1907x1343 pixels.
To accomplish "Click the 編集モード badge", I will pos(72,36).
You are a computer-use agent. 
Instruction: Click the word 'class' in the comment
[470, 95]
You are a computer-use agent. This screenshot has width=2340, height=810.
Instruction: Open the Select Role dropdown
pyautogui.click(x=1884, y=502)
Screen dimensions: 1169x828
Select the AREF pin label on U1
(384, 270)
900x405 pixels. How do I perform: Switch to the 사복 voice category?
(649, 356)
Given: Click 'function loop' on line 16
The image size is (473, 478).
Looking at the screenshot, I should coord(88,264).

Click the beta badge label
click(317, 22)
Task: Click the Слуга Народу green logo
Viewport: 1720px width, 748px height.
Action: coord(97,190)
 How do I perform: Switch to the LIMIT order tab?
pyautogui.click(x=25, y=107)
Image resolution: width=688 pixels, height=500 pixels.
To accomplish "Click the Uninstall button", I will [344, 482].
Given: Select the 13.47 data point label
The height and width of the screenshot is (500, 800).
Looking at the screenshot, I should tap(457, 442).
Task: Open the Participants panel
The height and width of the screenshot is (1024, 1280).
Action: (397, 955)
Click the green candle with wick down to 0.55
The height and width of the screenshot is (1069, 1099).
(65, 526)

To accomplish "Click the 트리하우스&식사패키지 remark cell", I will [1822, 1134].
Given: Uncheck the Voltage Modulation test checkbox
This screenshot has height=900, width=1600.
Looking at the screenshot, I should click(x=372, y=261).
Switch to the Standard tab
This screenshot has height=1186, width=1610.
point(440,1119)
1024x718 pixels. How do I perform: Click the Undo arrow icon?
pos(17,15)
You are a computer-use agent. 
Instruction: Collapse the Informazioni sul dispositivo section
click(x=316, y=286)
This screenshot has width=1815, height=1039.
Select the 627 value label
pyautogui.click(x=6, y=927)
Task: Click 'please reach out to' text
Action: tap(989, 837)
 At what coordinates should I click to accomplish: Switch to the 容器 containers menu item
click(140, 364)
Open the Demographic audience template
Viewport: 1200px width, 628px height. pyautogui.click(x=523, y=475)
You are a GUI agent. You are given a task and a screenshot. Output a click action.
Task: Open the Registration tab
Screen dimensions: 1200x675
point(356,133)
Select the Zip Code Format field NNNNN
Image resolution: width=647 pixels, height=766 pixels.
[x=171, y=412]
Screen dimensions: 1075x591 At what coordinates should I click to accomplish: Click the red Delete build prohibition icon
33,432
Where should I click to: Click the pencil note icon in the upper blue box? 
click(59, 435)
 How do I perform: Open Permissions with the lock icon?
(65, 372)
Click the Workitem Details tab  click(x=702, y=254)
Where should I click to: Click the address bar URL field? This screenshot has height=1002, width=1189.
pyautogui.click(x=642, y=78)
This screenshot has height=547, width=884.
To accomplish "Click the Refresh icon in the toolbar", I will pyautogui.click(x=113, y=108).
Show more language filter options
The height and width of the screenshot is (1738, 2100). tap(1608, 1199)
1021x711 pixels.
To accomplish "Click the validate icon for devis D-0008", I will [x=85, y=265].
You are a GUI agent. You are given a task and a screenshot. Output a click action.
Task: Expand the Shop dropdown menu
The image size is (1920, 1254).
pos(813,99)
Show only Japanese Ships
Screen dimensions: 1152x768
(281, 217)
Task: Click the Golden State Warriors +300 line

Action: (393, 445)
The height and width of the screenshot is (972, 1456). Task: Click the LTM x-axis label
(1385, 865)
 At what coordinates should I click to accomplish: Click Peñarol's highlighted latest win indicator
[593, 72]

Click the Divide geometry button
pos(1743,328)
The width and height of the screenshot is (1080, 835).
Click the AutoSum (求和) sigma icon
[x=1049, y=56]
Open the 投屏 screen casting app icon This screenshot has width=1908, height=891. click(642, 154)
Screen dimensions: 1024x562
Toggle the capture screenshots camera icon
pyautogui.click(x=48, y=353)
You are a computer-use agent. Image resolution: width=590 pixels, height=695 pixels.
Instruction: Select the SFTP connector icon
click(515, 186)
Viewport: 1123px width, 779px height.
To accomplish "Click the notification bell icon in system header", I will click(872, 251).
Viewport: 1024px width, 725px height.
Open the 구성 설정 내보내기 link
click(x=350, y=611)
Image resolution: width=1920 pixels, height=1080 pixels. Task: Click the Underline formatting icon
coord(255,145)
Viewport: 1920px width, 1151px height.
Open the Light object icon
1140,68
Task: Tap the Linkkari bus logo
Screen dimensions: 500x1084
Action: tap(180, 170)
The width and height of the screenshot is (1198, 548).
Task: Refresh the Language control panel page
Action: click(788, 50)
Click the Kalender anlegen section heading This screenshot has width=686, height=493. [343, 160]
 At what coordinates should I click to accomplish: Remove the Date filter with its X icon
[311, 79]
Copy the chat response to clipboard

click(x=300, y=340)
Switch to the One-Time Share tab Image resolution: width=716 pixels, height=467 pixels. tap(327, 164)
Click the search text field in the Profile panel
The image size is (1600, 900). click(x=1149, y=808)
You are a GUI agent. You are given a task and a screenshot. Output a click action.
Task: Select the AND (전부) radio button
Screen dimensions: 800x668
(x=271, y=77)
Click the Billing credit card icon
══════════
▶ **Do this**: Copy out each line of the listing above that contains the word "with".

▶ **Exercise answer**:
Click the green candle with wick down to 0.55
 How do I perform: Open Permissions with the lock icon?
 At what coordinates should I click to accomplish: Remove the Date filter with its X icon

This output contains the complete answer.